ServiceNow/picard

How to fine-tune/evaluate/predict on custom dataset?

Dakingrai opened this issue · 2 comments

Hi Torsten,
Thank you for such excellent work!
I have a few queries about the usage of PICARD: I want to fine-tune your model on my custom dataset and then use it to evaluate/predict the dev/test set.
Based on previous issues in this repo, this is what I am trying:
Step 1: Started training T5-base using the following train.json file
{
"run_name": "t5-train",
"model_name_or_path": "t5-base",
"dataset": "spider",
"source_prefix": "",
"schema_serialization_type": "peteshaw",
"schema_serialization_randomized": false,
"schema_serialization_with_db_id": true,
"schema_serialization_with_db_content": true,
"normalize_query": true,
"target_with_db_id": true,
"output_dir": "/train",
"cache_dir": "/transformers_cache",
"do_train": true,
"do_eval": true,
"fp16": false,
"num_train_epochs": 3072,
"per_device_train_batch_size": 20,
"per_device_eval_batch_size": 1,
"gradient_accumulation_steps": 410,
"label_smoothing_factor": 0.0,
"learning_rate": 1e-4,
"adafactor": true,
"adam_eps": 1e-6,
"lr_scheduler_type": "constant",
"warmup_ratio": 0.0,
"warmup_steps": 0,
"seed": 1,
"report_to": ["wandb"],
"logging_strategy": "steps",
"logging_first_step": true,
"logging_steps": 4,
"load_best_model_at_end": true,
"metric_for_best_model": "exact_match",
"greater_is_better": true,
"save_total_limit": 128,
"save_steps": 64,
"evaluation_strategy": "steps",
"eval_steps": 64,
"predict_with_generate": true,
"num_beams": 1,
"num_beam_groups": 1,
"use_picard": false
}
For the training, I am using an A100 with 40GB and the problem is "the execution time", it shows for the base model is ~70 hours (150sec/it).
Question 1: Is this the expected behavior?
Question 2: should I make the "use_picard" flag true? Will this make any difference in training? (I guess eval probably will change?)
Step 2: Once this model is trained I will use it to fine-tune my custom dataset.
Question 3: Can you please guide me for this step. How can I use an existing trained model to fine-tune? Also, what about the "use_picard" flag, should I use it for fine-tuning?
Step 3: Once steps 1 and step 2 are done, I will try to evaluate the fine-tuned model (from step 2) on my custom dataset.
Question 4: I believe I should use, eval docker image (or serve?) for this?
Question 5: Can I skip the whole training process at all? I mean, you have already provided certain checkpoints like (3vnuv1vf), can I use them to fine-tune on our dataset ? If yes, can you please shed some light on it?

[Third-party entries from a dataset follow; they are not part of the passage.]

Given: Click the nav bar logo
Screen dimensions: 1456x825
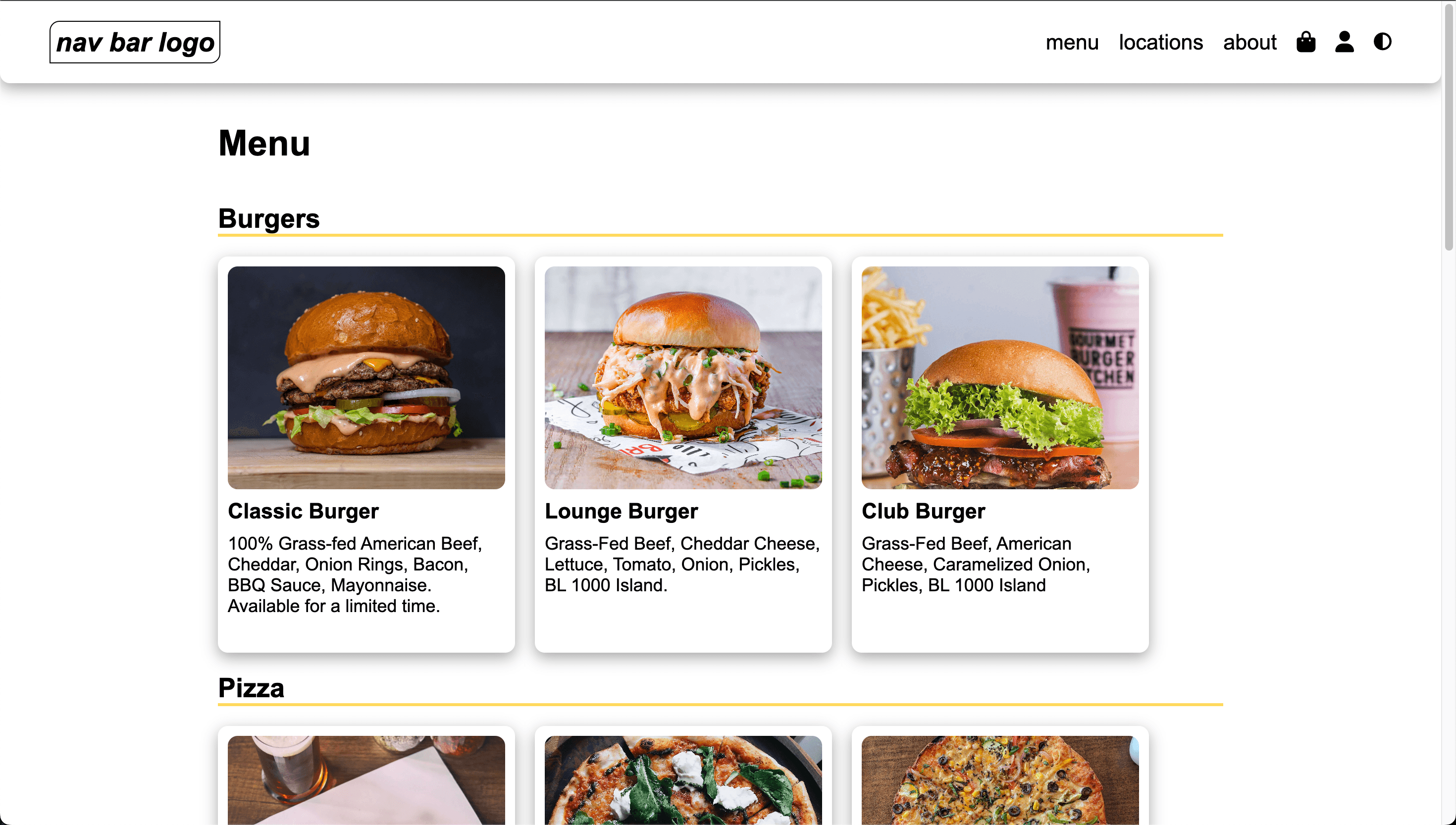Looking at the screenshot, I should point(135,41).
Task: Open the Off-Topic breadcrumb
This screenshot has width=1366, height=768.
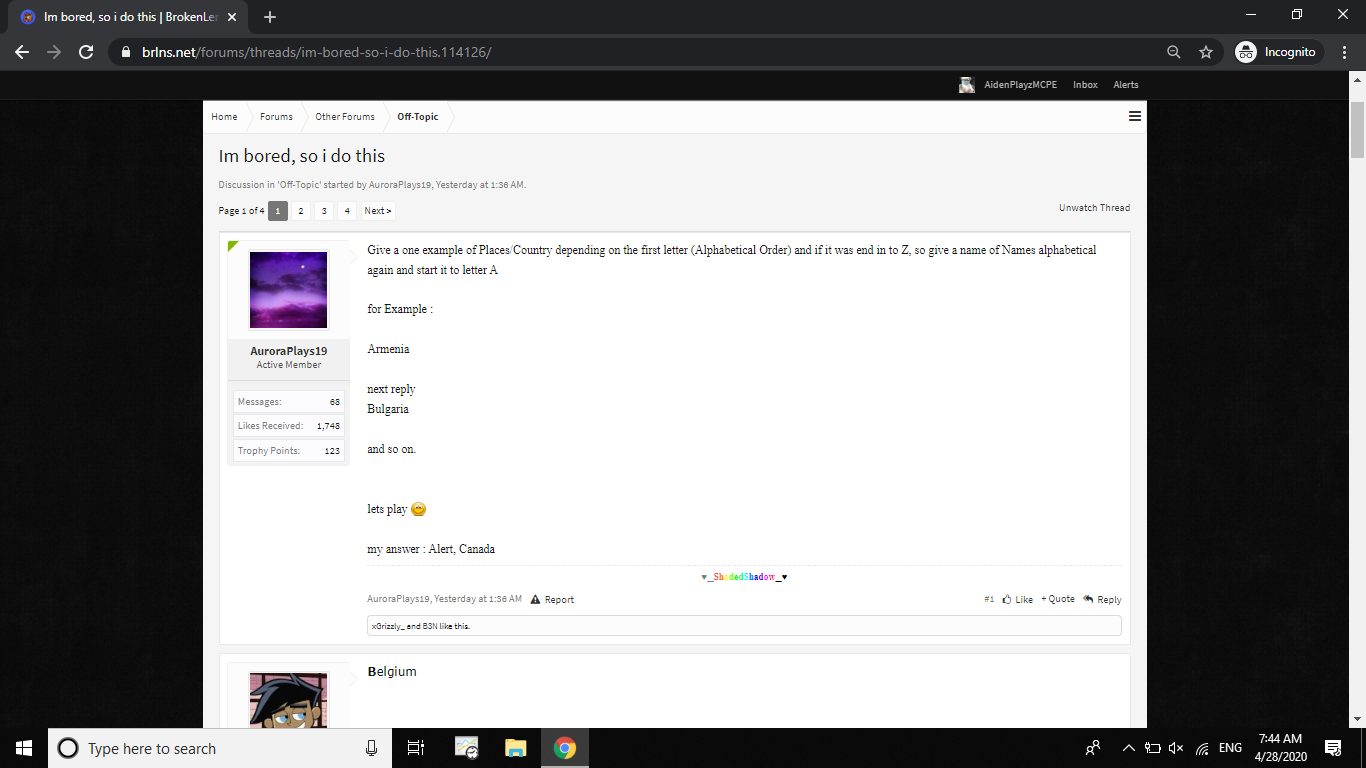Action: 418,117
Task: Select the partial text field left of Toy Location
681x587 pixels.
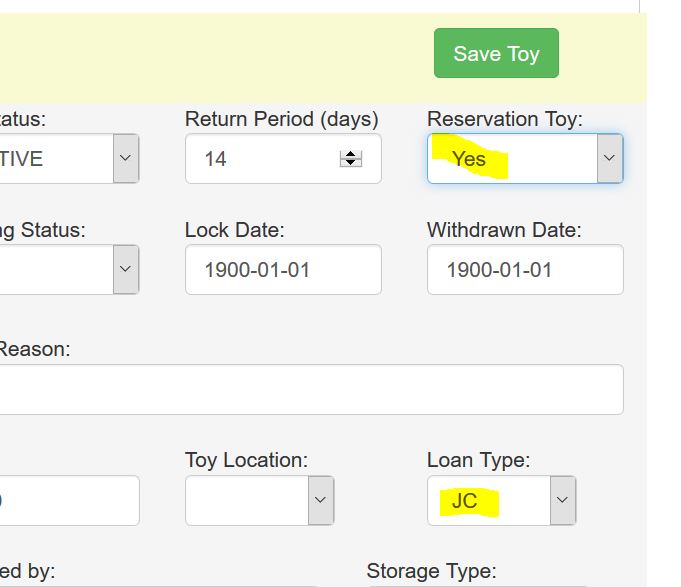Action: click(68, 500)
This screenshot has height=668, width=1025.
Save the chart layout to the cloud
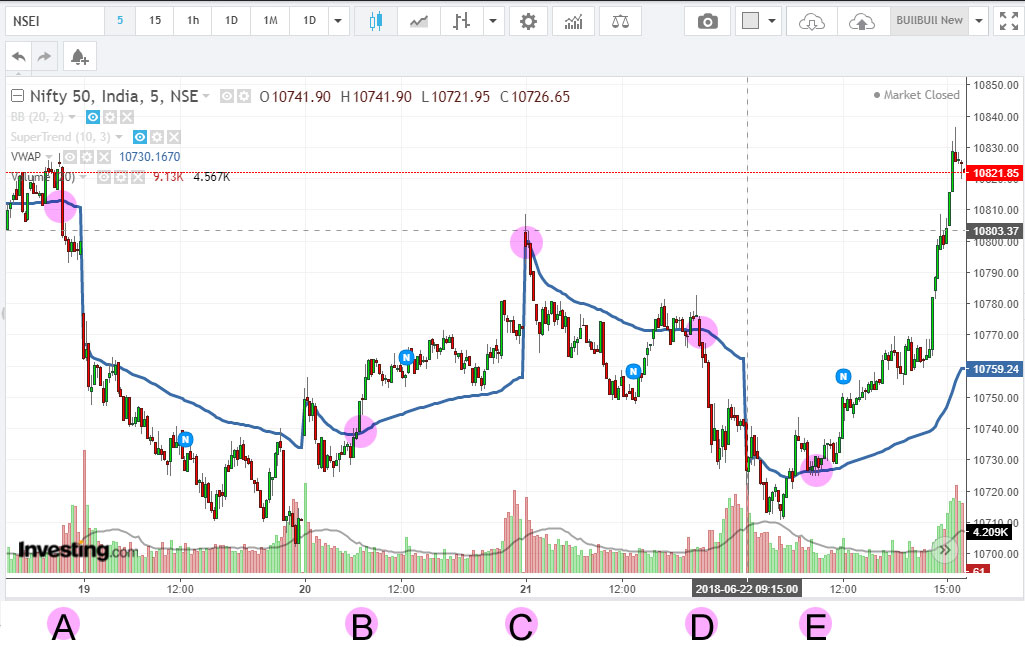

Thank you again for the excellent work, and I look forward to hearing from you 🙂

Hi @Dakingrai!

Q1: yes, training takes time...
Q2: if you set the flag to true, the best model will be chosen based on its eval accuracy with picard. if it's turned off, the best model will be chosen without picard. in my experience, it's safe to turn it off to find a good model.
Q3: You just start training from an model checkpoint. replace "t5-base" with its path.
Q4: use the eval docker image if you want to use picard constrained inference. use the train image if you don't want/need it.
Q5: you should try those. if you use train.json and do not change anything else, there is no good reason to retrain on spider.

Good luck!

Thank you, this was really helpful!